TASK DETAILS: Copy each of the following records verbatim.

======

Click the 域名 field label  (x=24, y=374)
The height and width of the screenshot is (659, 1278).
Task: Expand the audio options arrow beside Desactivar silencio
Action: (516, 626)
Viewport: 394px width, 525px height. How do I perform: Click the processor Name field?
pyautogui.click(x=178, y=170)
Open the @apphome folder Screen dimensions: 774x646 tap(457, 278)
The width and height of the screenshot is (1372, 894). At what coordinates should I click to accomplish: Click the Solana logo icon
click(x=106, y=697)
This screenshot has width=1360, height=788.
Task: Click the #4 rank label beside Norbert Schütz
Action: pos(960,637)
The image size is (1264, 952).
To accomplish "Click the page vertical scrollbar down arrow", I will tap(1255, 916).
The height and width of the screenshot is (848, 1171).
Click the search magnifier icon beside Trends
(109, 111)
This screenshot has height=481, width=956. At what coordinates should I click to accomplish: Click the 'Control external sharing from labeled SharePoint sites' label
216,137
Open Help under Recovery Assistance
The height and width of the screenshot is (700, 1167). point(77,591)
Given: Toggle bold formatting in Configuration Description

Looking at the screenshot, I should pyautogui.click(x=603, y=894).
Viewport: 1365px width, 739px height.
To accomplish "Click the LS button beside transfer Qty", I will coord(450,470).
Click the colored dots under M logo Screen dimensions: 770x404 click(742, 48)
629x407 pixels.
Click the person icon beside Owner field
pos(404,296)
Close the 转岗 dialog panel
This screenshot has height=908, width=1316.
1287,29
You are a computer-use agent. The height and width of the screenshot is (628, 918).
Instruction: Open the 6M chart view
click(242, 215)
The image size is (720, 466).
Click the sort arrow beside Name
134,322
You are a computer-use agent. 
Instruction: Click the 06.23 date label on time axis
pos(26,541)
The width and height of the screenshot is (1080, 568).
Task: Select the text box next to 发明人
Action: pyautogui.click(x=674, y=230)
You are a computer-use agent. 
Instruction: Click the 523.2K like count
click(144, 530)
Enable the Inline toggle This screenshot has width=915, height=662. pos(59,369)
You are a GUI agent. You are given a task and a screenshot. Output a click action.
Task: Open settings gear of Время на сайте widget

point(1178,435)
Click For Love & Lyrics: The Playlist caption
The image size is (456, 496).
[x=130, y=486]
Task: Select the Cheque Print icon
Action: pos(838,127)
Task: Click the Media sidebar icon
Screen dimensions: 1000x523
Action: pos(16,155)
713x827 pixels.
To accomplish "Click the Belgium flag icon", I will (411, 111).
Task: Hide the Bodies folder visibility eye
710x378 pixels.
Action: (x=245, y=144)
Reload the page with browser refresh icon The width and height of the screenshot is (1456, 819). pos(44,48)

======

ANSWER IN FULL:
Click the 域名 field label  (x=24, y=374)
The height and width of the screenshot is (659, 1278).
Task: Expand the audio options arrow beside Desactivar silencio
Action: (516, 626)
Viewport: 394px width, 525px height. How do I perform: Click the processor Name field?
pyautogui.click(x=178, y=170)
Open the @apphome folder Screen dimensions: 774x646 tap(457, 278)
The width and height of the screenshot is (1372, 894). At what coordinates should I click to accomplish: Click the Solana logo icon
click(x=106, y=697)
This screenshot has width=1360, height=788.
Task: Click the #4 rank label beside Norbert Schütz
Action: pos(960,637)
The image size is (1264, 952).
To accomplish "Click the page vertical scrollbar down arrow", I will tap(1255, 916).
The height and width of the screenshot is (848, 1171).
Click the search magnifier icon beside Trends
(109, 111)
This screenshot has height=481, width=956. At what coordinates should I click to accomplish: Click the 'Control external sharing from labeled SharePoint sites' label
216,137
Open Help under Recovery Assistance
The height and width of the screenshot is (700, 1167). point(77,591)
Given: Toggle bold formatting in Configuration Description

Looking at the screenshot, I should pyautogui.click(x=603, y=894).
Viewport: 1365px width, 739px height.
To accomplish "Click the LS button beside transfer Qty", I will coord(450,470).
Click the colored dots under M logo Screen dimensions: 770x404 click(742, 48)
629x407 pixels.
Click the person icon beside Owner field
pos(404,296)
Close the 转岗 dialog panel
This screenshot has height=908, width=1316.
1287,29
You are a computer-use agent. The height and width of the screenshot is (628, 918).
Instruction: Open the 6M chart view
click(242, 215)
The image size is (720, 466).
Click the sort arrow beside Name
134,322
You are a computer-use agent. 
Instruction: Click the 06.23 date label on time axis
pos(26,541)
The width and height of the screenshot is (1080, 568).
Task: Select the text box next to 发明人
Action: pyautogui.click(x=674, y=230)
You are a computer-use agent. 
Instruction: Click the 523.2K like count
click(144, 530)
Enable the Inline toggle This screenshot has width=915, height=662. pos(59,369)
You are a GUI agent. You are given a task and a screenshot. Output a click action.
Task: Open settings gear of Время на сайте widget

point(1178,435)
Click For Love & Lyrics: The Playlist caption
The image size is (456, 496).
[x=130, y=486]
Task: Select the Cheque Print icon
Action: pos(838,127)
Task: Click the Media sidebar icon
Screen dimensions: 1000x523
Action: pos(16,155)
713x827 pixels.
To accomplish "Click the Belgium flag icon", I will (411, 111).
Task: Hide the Bodies folder visibility eye
710x378 pixels.
Action: (x=245, y=144)
Reload the page with browser refresh icon The width and height of the screenshot is (1456, 819). pos(44,48)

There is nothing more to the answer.